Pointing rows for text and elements
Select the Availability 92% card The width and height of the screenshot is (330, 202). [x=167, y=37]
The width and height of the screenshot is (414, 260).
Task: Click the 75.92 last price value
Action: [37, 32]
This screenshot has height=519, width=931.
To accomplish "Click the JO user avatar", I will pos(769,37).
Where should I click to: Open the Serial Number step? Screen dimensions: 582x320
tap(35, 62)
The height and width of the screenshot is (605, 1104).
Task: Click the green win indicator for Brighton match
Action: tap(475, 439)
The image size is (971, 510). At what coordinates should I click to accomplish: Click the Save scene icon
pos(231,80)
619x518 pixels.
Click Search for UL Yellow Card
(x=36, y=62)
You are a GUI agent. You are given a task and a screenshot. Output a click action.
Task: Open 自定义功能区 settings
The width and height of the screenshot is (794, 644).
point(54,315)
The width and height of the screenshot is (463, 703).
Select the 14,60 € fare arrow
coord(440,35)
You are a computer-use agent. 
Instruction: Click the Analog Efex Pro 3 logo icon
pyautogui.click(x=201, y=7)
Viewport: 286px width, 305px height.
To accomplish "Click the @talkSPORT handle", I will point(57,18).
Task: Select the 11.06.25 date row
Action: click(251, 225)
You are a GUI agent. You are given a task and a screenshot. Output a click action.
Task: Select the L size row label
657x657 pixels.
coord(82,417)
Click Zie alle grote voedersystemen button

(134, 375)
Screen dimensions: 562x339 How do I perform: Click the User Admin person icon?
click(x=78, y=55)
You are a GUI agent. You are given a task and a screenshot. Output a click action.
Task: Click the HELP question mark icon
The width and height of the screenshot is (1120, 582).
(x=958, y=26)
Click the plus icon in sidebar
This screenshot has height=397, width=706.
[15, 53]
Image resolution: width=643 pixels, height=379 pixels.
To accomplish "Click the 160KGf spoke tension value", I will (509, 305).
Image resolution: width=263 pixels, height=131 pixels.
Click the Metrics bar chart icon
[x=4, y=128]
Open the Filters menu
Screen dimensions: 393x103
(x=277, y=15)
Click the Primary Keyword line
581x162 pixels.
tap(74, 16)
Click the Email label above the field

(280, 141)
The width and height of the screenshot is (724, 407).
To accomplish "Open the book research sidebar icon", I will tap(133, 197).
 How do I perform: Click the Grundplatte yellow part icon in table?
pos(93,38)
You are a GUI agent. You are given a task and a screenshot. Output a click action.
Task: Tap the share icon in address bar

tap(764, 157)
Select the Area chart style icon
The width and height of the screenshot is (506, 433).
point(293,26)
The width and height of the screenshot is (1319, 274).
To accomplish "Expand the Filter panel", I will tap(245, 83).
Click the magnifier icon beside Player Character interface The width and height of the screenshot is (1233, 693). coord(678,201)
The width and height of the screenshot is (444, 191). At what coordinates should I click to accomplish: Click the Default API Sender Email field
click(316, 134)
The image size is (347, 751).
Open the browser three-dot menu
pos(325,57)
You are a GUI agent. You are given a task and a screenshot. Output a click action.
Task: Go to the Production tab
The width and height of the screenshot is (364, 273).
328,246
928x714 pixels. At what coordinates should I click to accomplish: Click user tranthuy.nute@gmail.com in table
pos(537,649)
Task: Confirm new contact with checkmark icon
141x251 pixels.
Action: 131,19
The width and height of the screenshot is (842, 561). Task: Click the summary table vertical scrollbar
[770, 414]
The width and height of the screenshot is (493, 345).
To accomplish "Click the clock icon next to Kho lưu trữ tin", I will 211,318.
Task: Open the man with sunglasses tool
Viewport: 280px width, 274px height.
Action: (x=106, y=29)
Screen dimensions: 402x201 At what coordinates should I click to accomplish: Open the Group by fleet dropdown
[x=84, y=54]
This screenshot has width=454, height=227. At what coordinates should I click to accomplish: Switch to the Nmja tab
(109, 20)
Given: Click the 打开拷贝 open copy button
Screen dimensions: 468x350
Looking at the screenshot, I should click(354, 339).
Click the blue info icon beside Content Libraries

**WRITTEN EXERCISE:**
Reproduce every row above word for word, changing nothing.

**REPLY:**
Select the Availability 92% card The width and height of the screenshot is (330, 202). [x=167, y=37]
The width and height of the screenshot is (414, 260).
Task: Click the 75.92 last price value
Action: [37, 32]
This screenshot has height=519, width=931.
To accomplish "Click the JO user avatar", I will pos(769,37).
Where should I click to: Open the Serial Number step? Screen dimensions: 582x320
tap(35, 62)
The height and width of the screenshot is (605, 1104).
Task: Click the green win indicator for Brighton match
Action: tap(475, 439)
The image size is (971, 510). At what coordinates should I click to accomplish: Click the Save scene icon
pos(231,80)
619x518 pixels.
Click Search for UL Yellow Card
(x=36, y=62)
You are a GUI agent. You are given a task and a screenshot. Output a click action.
Task: Open 自定义功能区 settings
The width and height of the screenshot is (794, 644).
point(54,315)
The width and height of the screenshot is (463, 703).
Select the 14,60 € fare arrow
coord(440,35)
You are a computer-use agent. 
Instruction: Click the Analog Efex Pro 3 logo icon
pyautogui.click(x=201, y=7)
Viewport: 286px width, 305px height.
To accomplish "Click the @talkSPORT handle", I will point(57,18).
Task: Select the 11.06.25 date row
Action: click(251, 225)
You are a GUI agent. You are given a task and a screenshot. Output a click action.
Task: Select the L size row label
657x657 pixels.
coord(82,417)
Click Zie alle grote voedersystemen button

(134, 375)
Screen dimensions: 562x339 How do I perform: Click the User Admin person icon?
click(x=78, y=55)
You are a GUI agent. You are given a task and a screenshot. Output a click action.
Task: Click the HELP question mark icon
The width and height of the screenshot is (1120, 582).
(x=958, y=26)
Click the plus icon in sidebar
This screenshot has height=397, width=706.
[15, 53]
Image resolution: width=643 pixels, height=379 pixels.
To accomplish "Click the 160KGf spoke tension value", I will (509, 305).
Image resolution: width=263 pixels, height=131 pixels.
Click the Metrics bar chart icon
[x=4, y=128]
Open the Filters menu
Screen dimensions: 393x103
(x=277, y=15)
Click the Primary Keyword line
581x162 pixels.
tap(74, 16)
Click the Email label above the field

(280, 141)
The width and height of the screenshot is (724, 407).
To accomplish "Open the book research sidebar icon", I will tap(133, 197).
 How do I perform: Click the Grundplatte yellow part icon in table?
pos(93,38)
You are a GUI agent. You are given a task and a screenshot. Output a click action.
Task: Tap the share icon in address bar

tap(764, 157)
Select the Area chart style icon
The width and height of the screenshot is (506, 433).
point(293,26)
The width and height of the screenshot is (1319, 274).
To accomplish "Expand the Filter panel", I will tap(245, 83).
Click the magnifier icon beside Player Character interface The width and height of the screenshot is (1233, 693). coord(678,201)
The width and height of the screenshot is (444, 191). At what coordinates should I click to accomplish: Click the Default API Sender Email field
click(316, 134)
The image size is (347, 751).
Open the browser three-dot menu
pos(325,57)
You are a GUI agent. You are given a task and a screenshot. Output a click action.
Task: Go to the Production tab
The width and height of the screenshot is (364, 273).
328,246
928x714 pixels. At what coordinates should I click to accomplish: Click user tranthuy.nute@gmail.com in table
pos(537,649)
Task: Confirm new contact with checkmark icon
141x251 pixels.
Action: 131,19
The width and height of the screenshot is (842, 561). Task: Click the summary table vertical scrollbar
[770, 414]
The width and height of the screenshot is (493, 345).
To accomplish "Click the clock icon next to Kho lưu trữ tin", I will 211,318.
Task: Open the man with sunglasses tool
Viewport: 280px width, 274px height.
Action: (x=106, y=29)
Screen dimensions: 402x201 At what coordinates should I click to accomplish: Open the Group by fleet dropdown
[x=84, y=54]
This screenshot has width=454, height=227. At what coordinates should I click to accomplish: Switch to the Nmja tab
(109, 20)
Given: Click the 打开拷贝 open copy button
Screen dimensions: 468x350
Looking at the screenshot, I should click(354, 339).
Click the blue info icon beside Content Libraries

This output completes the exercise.